IT. Information Technology (IT) security
common criteria must be applied to UAV communications. ISO 14508 is an international process-oriented
standard that defines IT security requirements with 7 Evaluations Testing
Assurance Levels (EALs). These
requirements include audit, communications, cryptography, data protection,
authentication, security management, and privacy (Pitchford, 2017). These
principles should be applied to UAV communications. The 2011 crash of the CIA UAV in which the
GPS was hacked and diverted the vehicle.
This case underlines the vulnerabilities and necessity for a robust
information security system. An UCA carrying
valuable material goods cannot afford to be hijacked.

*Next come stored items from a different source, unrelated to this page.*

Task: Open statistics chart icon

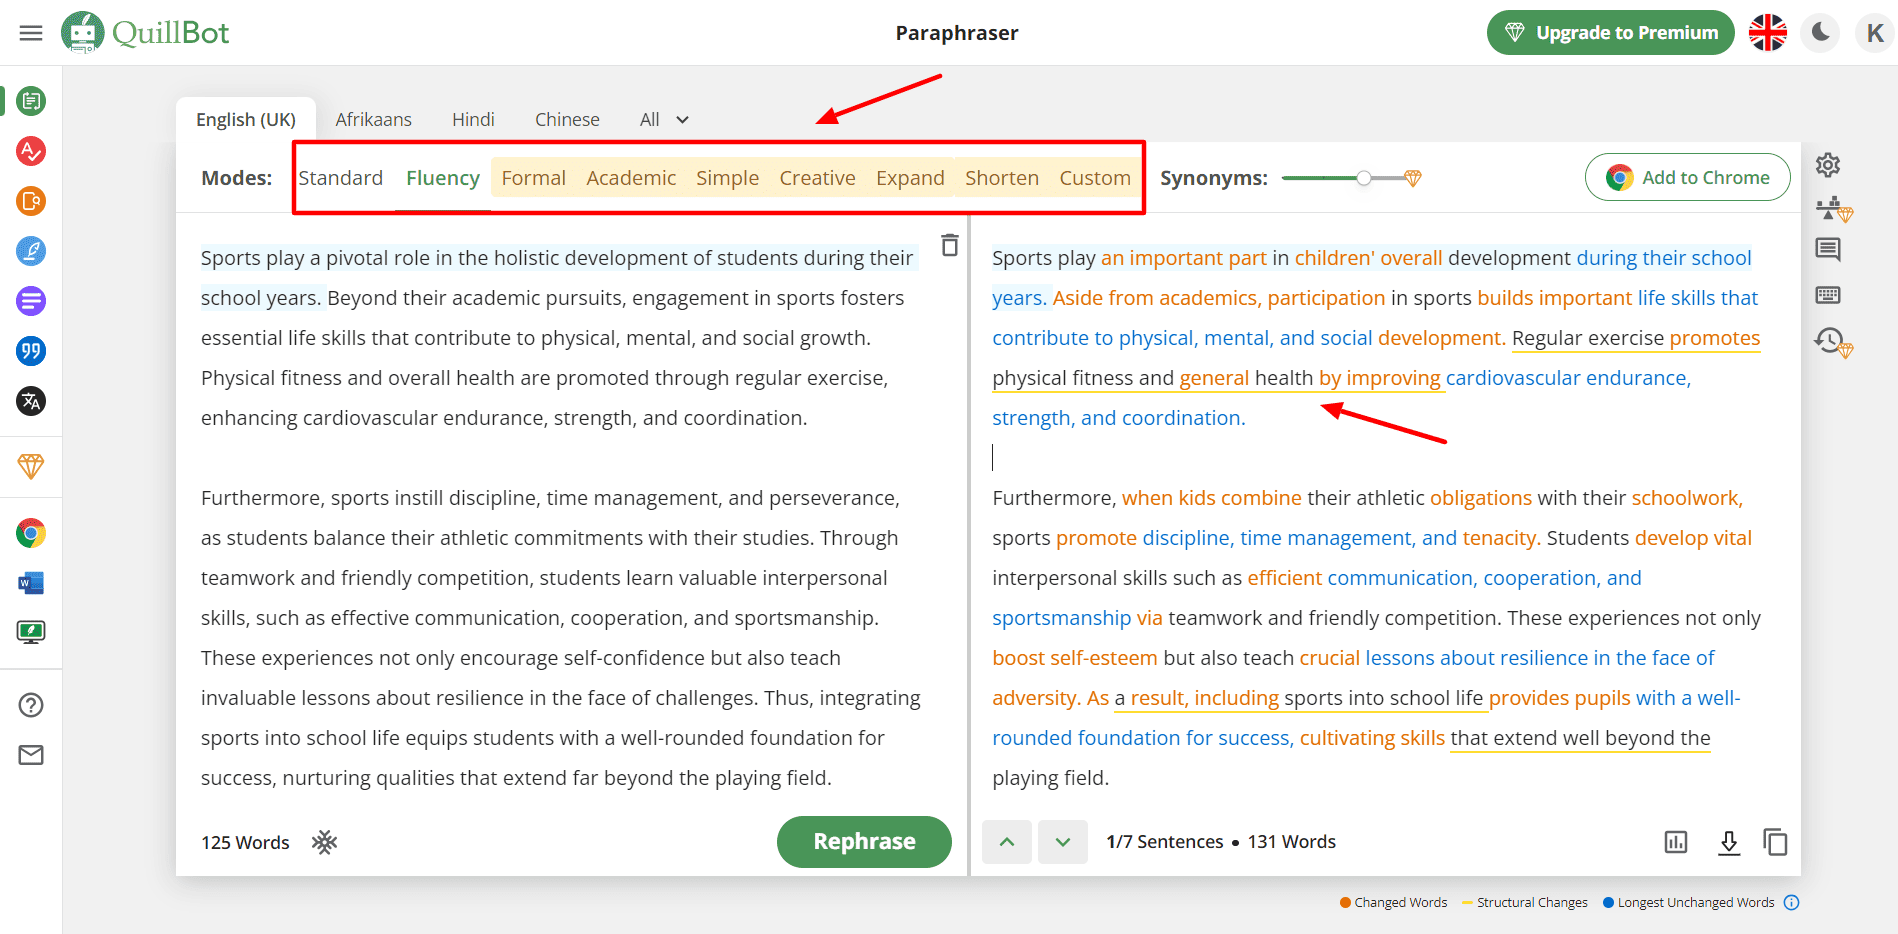Action: 1676,842
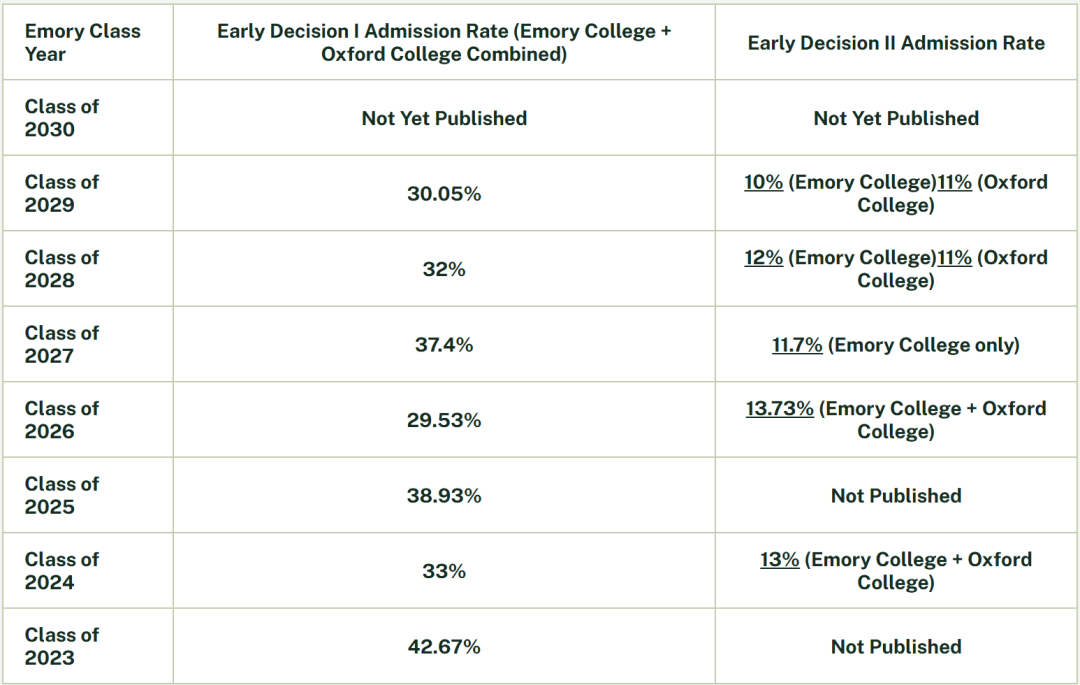Follow the 11.7% Emory College only link
The image size is (1080, 685).
tap(797, 345)
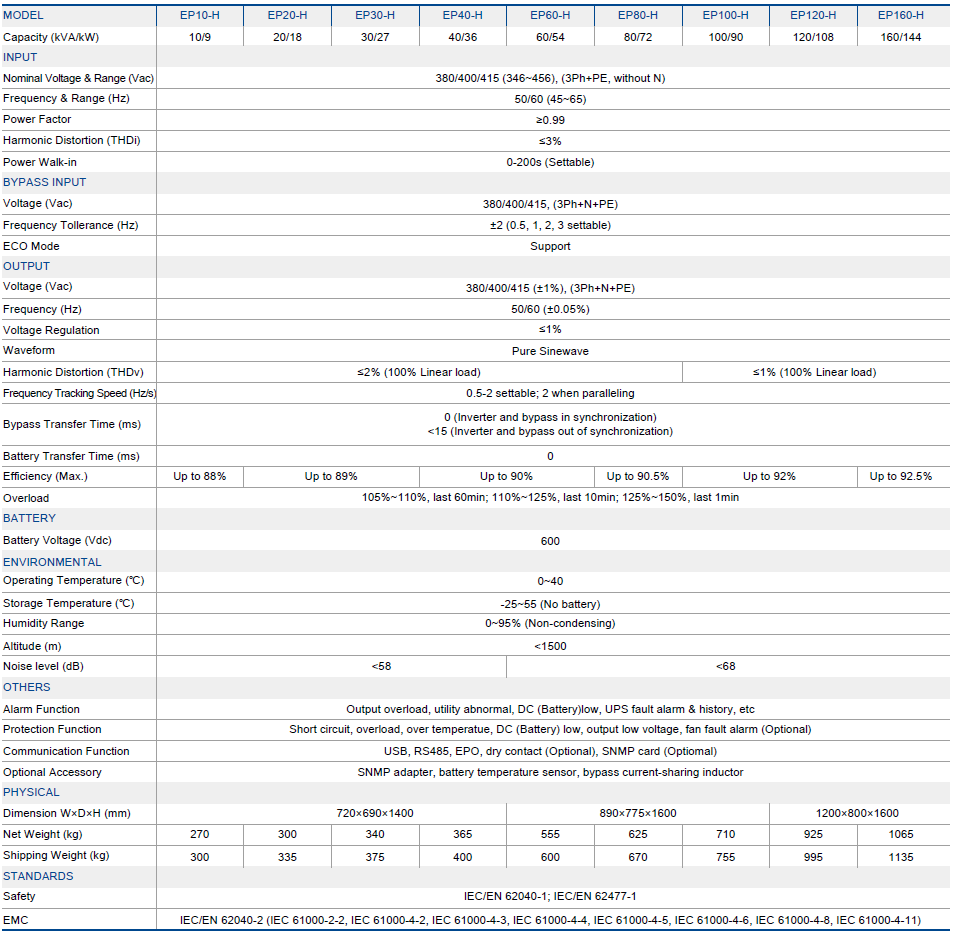Viewport: 954px width, 937px height.
Task: Select the EP160-H model column header
Action: point(900,15)
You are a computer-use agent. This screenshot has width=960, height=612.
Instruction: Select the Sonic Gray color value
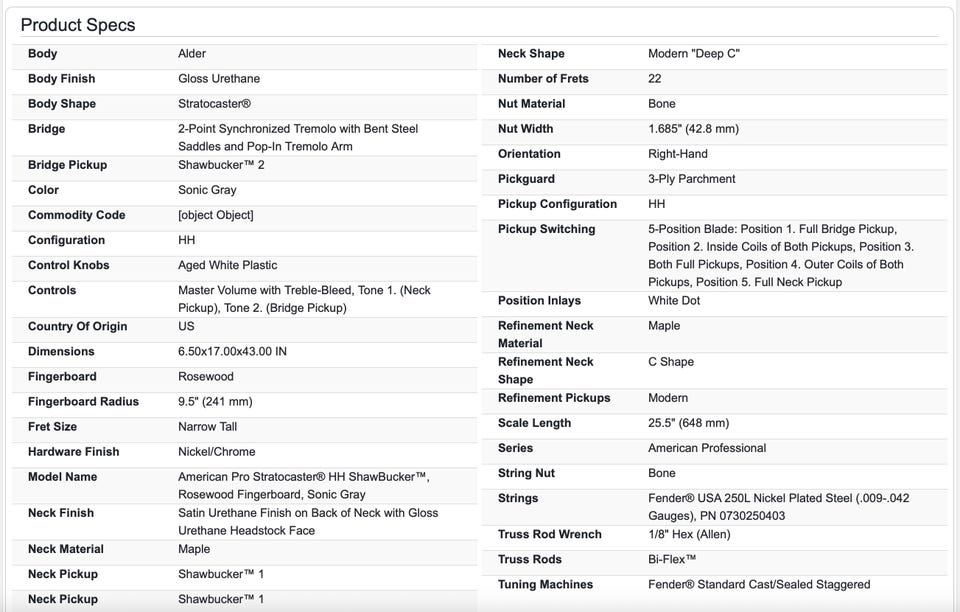[207, 190]
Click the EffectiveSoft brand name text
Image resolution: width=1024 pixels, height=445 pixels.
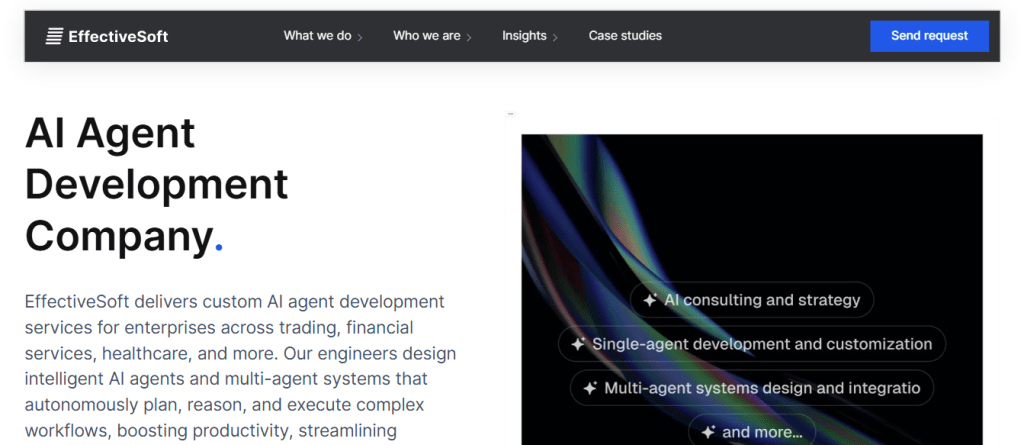[118, 37]
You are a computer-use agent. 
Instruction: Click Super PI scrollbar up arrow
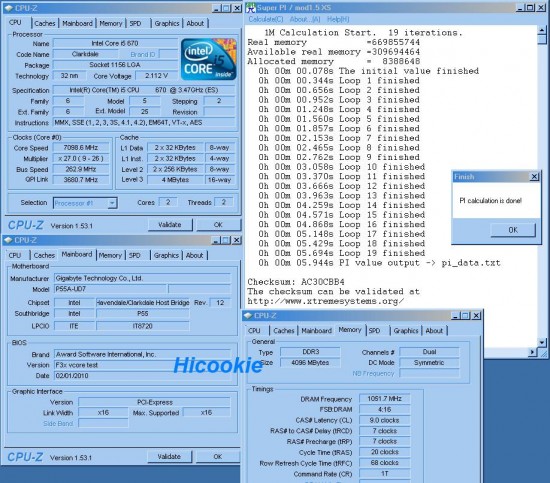(x=542, y=30)
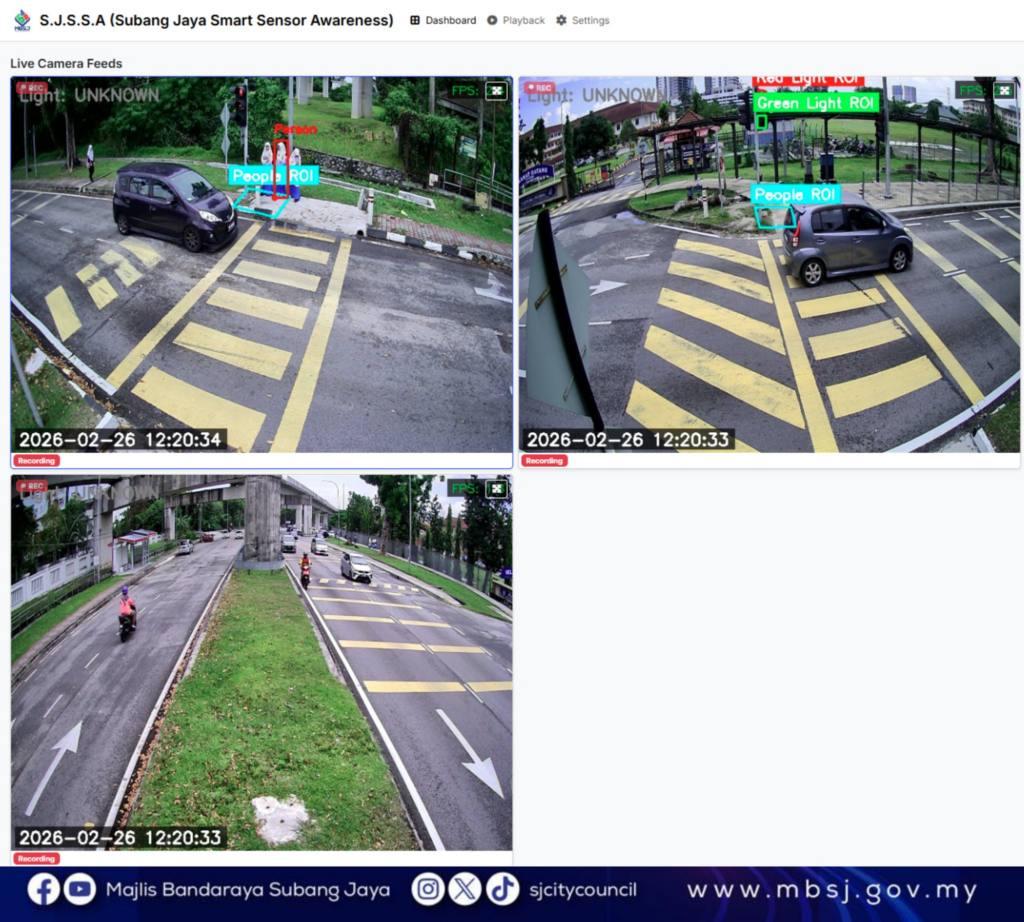Screen dimensions: 1024x922
Task: Open the Facebook icon in footer
Action: (43, 889)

Robust software validation and
verification processes for aviation currently are defined by DO-178. Traceability, software design and coding
ensure confidence in and the correctness and control of avionics software
(Pitchford, 2017). Aircraft must pass
avionics airworthiness authorization by the FAA; DO-178B is recognized as the
standard for the certification of the software portion of an avionics system
(Jain, 2013). It must be noted that DO-178 and ISO 14508 standards for aviation
are not required for UAVs. These are the
current standards for manned aircraft.
The scenario for a large unmanned aircraft is understandably different;
we should see that FAA standards for avionics software for UAVs may differ
regarding the fact that command and control is not generated within the
aircraft, but by digital transmission.
Aircraft Separation. Each development brings UAS closer to their
consent in the NAS. NASA conducts
collaborative research “with the Federal Aviation Administration (FAA), the
Radio Technical Commission for Aeronautics (RTCA) and commercial aerospace
entities to develop minimal operation performance standards (Behar,
2017).” For UASs, detecting is to
determine there is an object in the airspace but not to assume the object has
been identified. Sensing is to determine
that the object is or is not a threat to a UAS.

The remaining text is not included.